Einer der wichtigsten IBM-Entwickler, die den PC zu dem gemacht haben, was er wurde, sieht das Ende des PCs kommen.

von Georg Wieselsberger,
11.08.2011 13:16 Uhr

Für Mark Dean, der vor rund 30 Jahren bei IBM am ersten IBM PC/AT und vielen wichtigen technischen Fortschritten des PCs gearbeitet hat, hat der PC trotz der großen Verbreitung keine Zukunft mehr.

In einem Blogeintrag schreibt Dean, dass er nie gedacht hätte, den Untergang des PCs mitzuerleben. Doch inzwischen ist er überzeugt, dass der PC anderen überholten Technologien wie Elektronenröhren, Schreibmaschinen, Schallplatten, Röhrenmonitoren und Glühbirnen folgen wird. Allerdings wird der PC seiner Ansicht nach nicht durch die hochgelobten Smartphones oder Tablets ersetzt, obwohl er selbst nun hauptsächlich ein Tablet verwendet.

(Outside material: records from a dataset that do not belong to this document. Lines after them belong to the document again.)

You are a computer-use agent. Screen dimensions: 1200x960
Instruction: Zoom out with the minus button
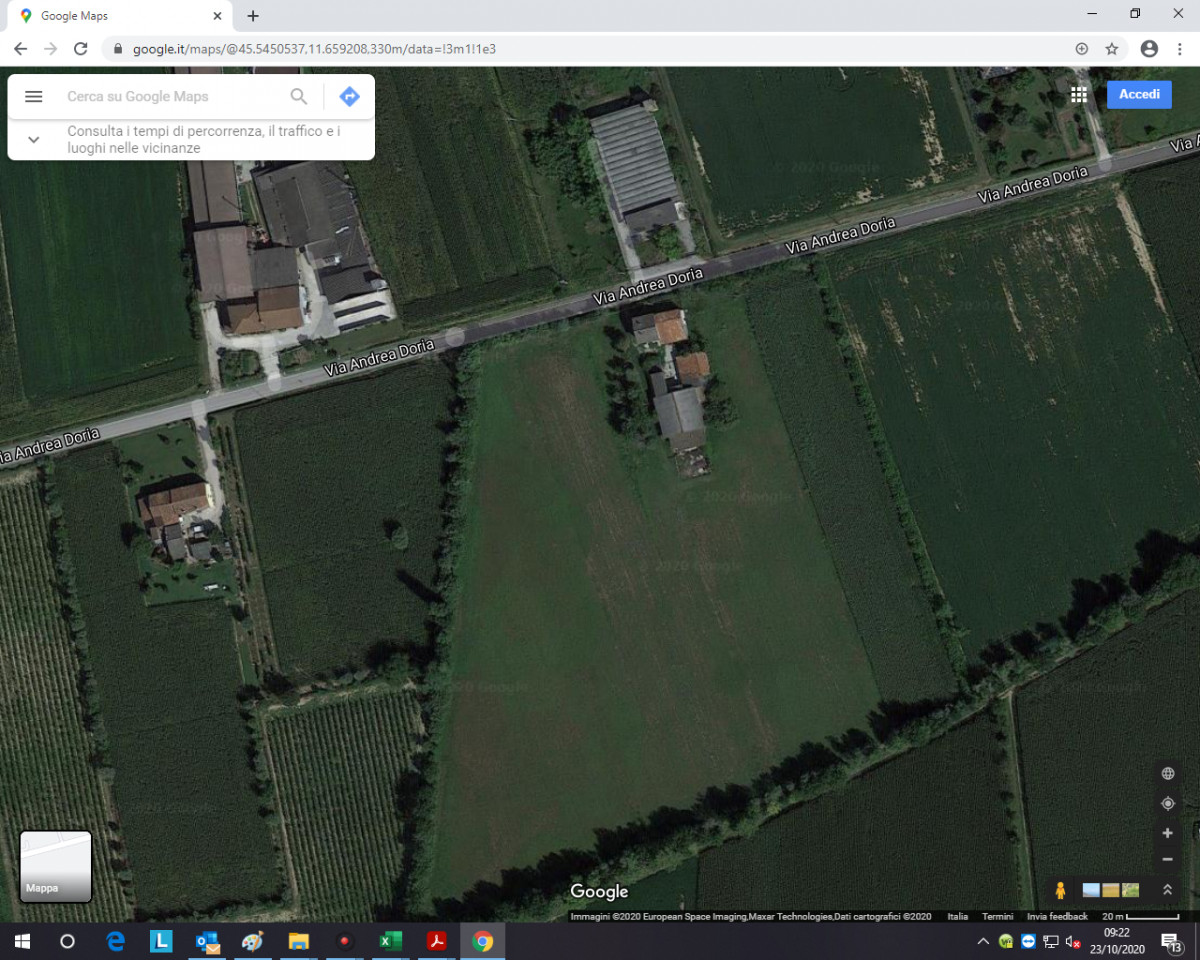click(1167, 860)
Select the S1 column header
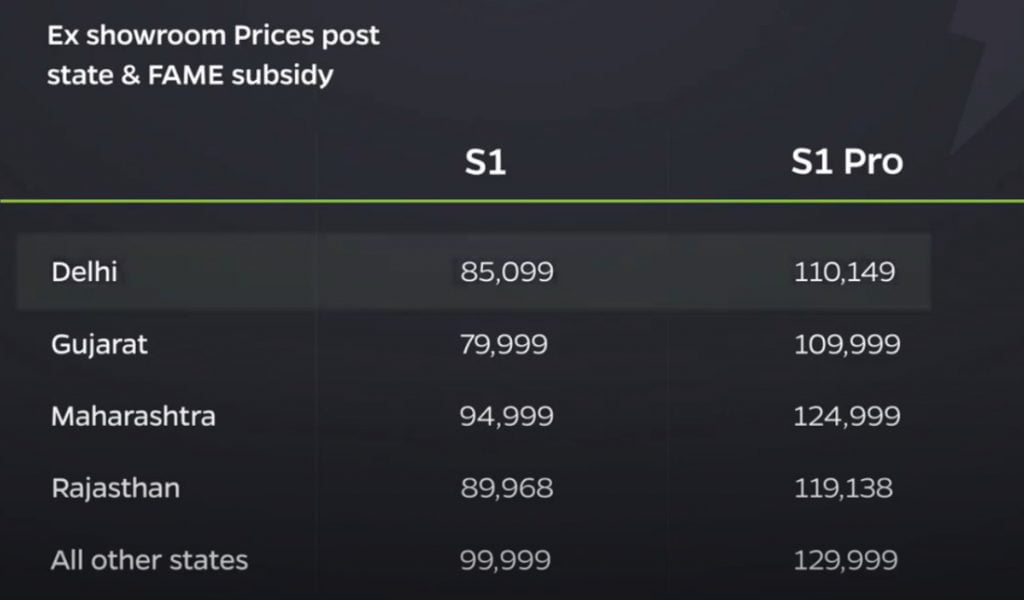The image size is (1024, 600). (x=485, y=161)
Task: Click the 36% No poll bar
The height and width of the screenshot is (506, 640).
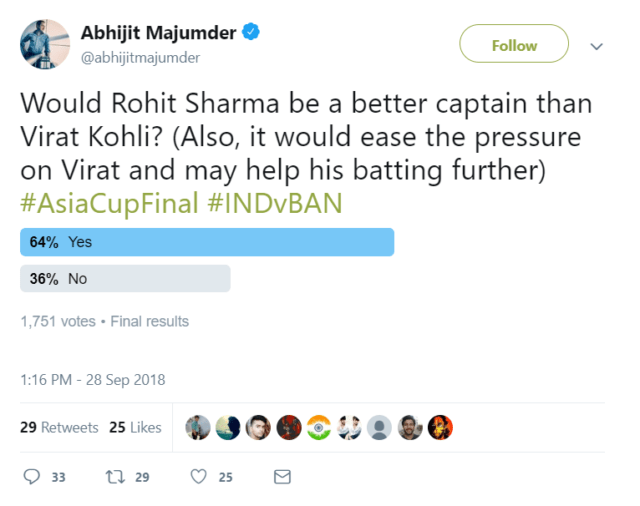Action: [125, 279]
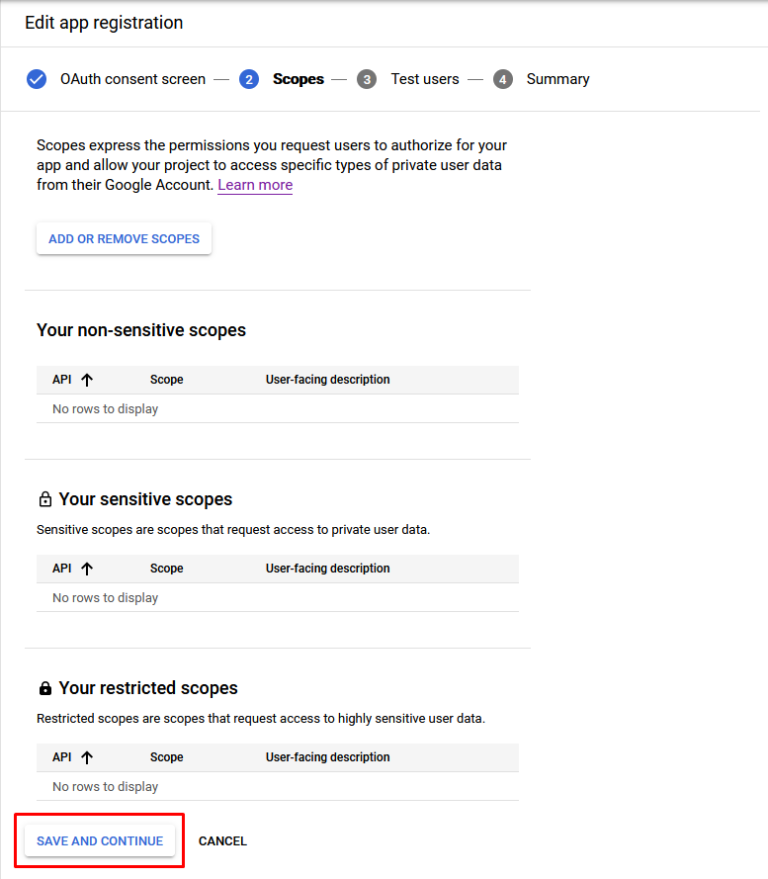The image size is (768, 879).
Task: Select the Test users step
Action: point(424,79)
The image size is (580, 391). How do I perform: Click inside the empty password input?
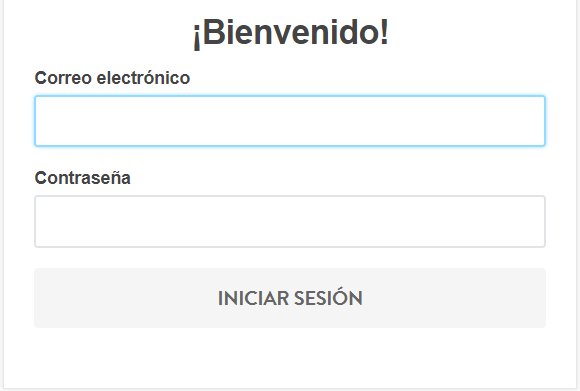click(x=290, y=221)
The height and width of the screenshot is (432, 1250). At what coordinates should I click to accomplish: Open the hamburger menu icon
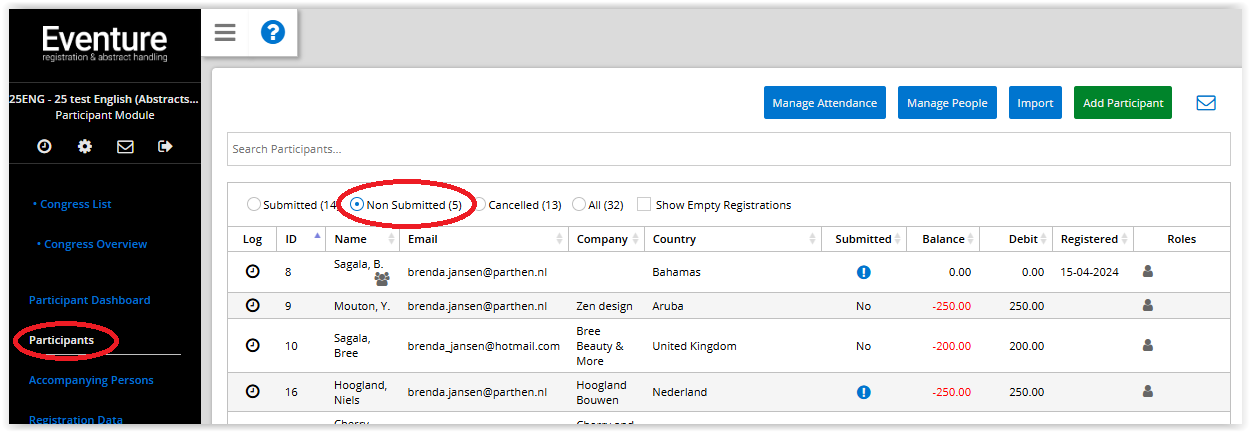(x=225, y=33)
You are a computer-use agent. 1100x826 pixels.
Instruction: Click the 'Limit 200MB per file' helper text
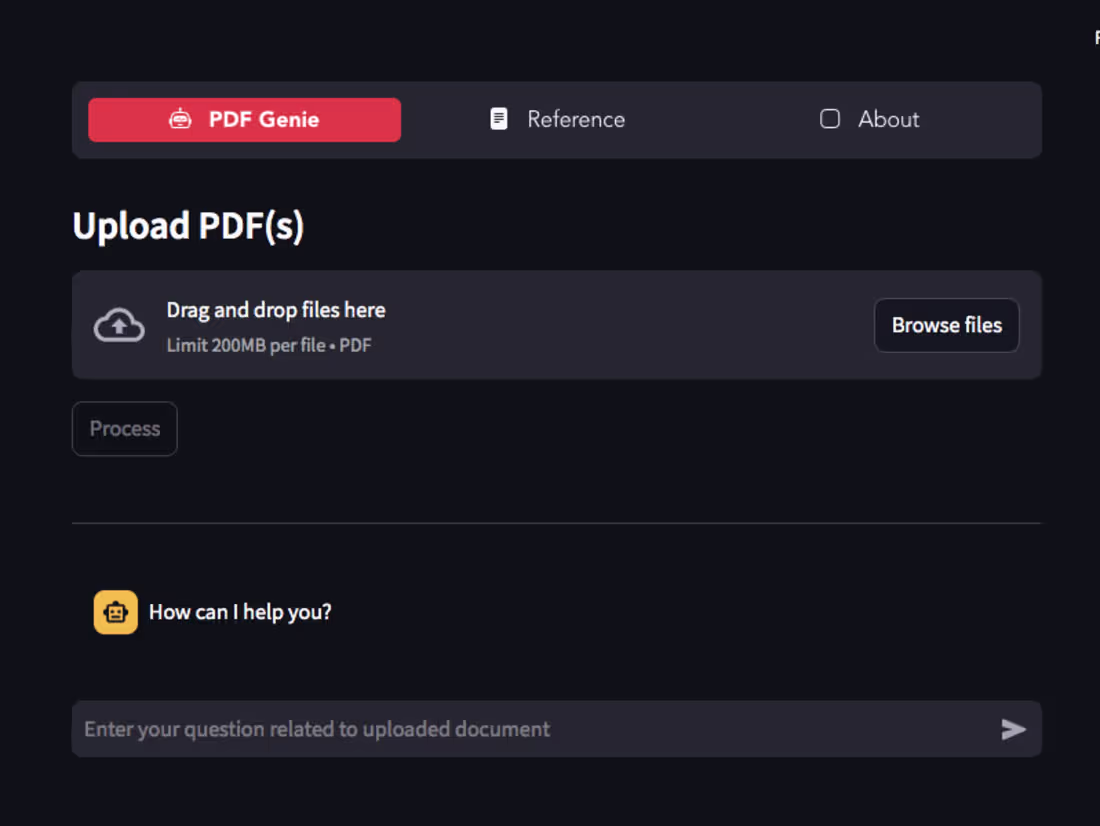coord(268,345)
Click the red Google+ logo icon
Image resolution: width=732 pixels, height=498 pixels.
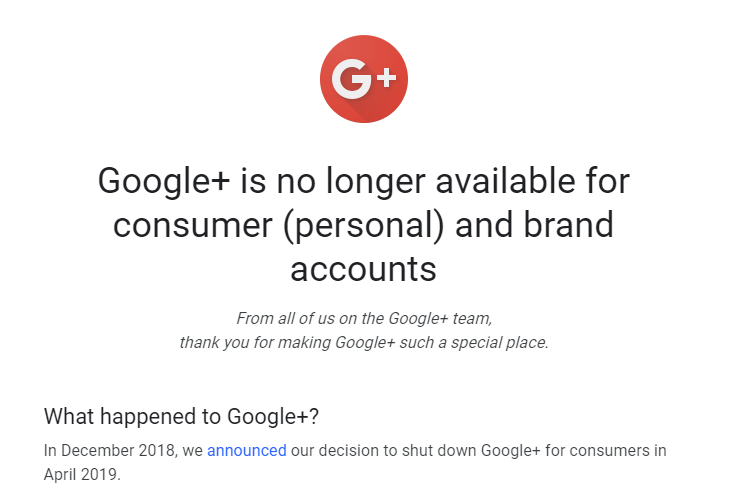click(364, 79)
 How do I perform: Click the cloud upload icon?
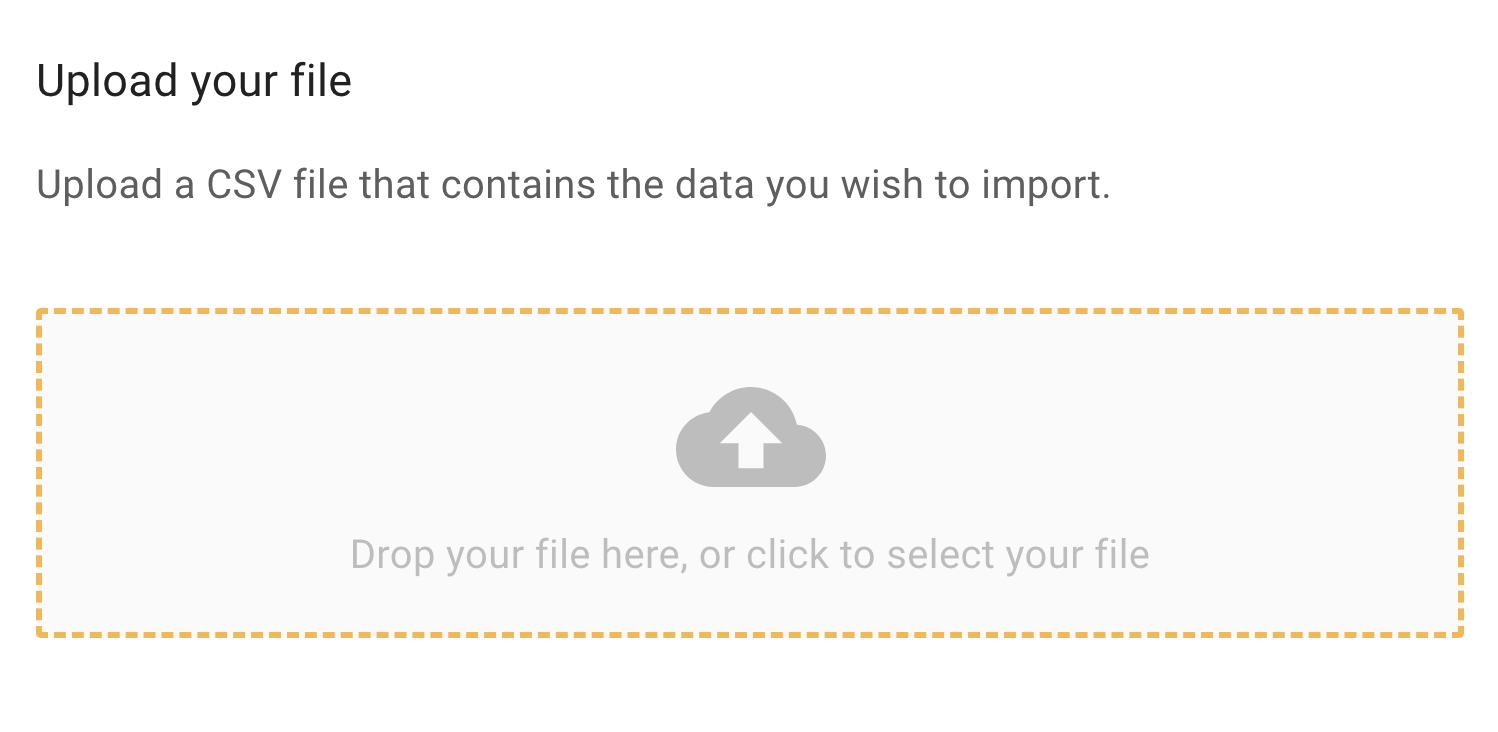coord(750,437)
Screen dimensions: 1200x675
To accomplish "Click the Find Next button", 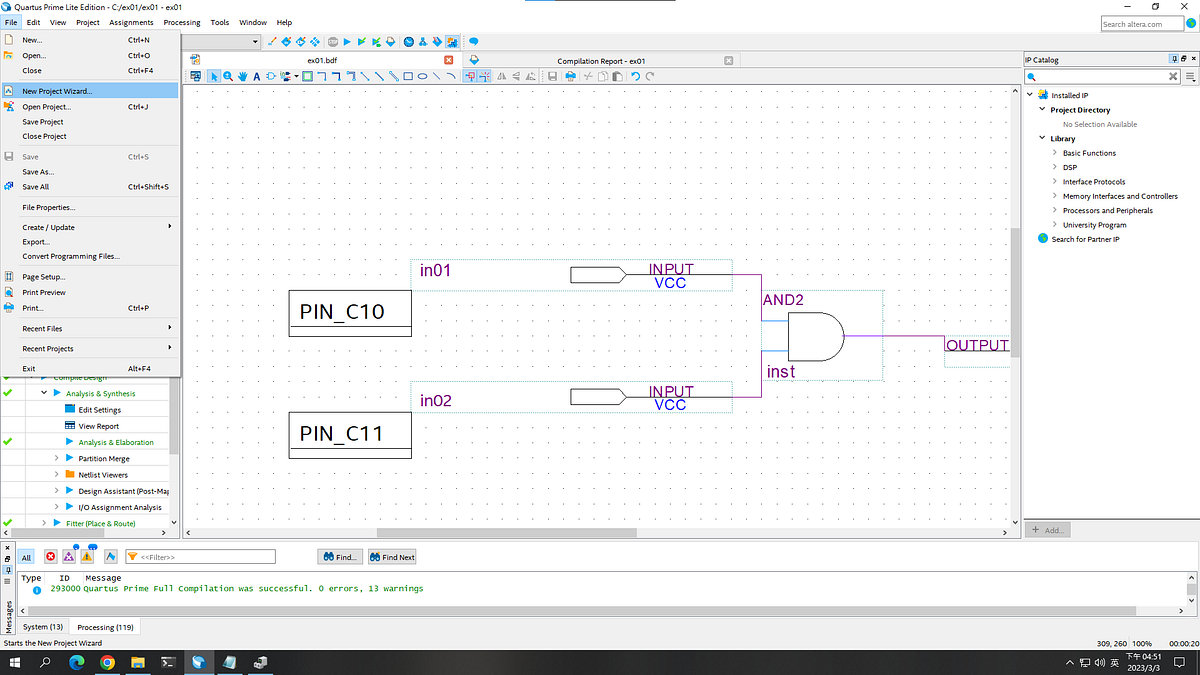I will click(x=391, y=556).

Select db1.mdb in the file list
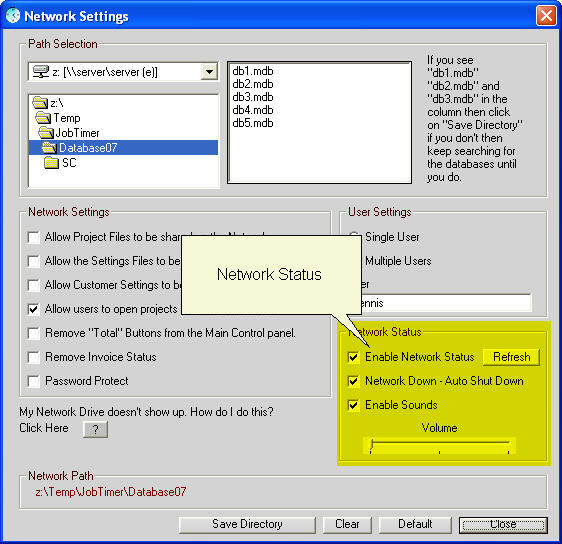click(x=253, y=71)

Stattdessen würden sich eher die Vorstellungen über die Rolle der Computer ändern, die den größten Einfluss auf Wirtschaft und Gesellschaft dort haben, wo Menschen und Ideen zusammentreffen. IBM selbst hat seine PC-Sparte schon 2005 an Lenovo verkauft, eine damals überraschende Entscheidung, die laut Dean zeigt, dass IBM auch in der Nach-PC-Ära an der Spitze steht.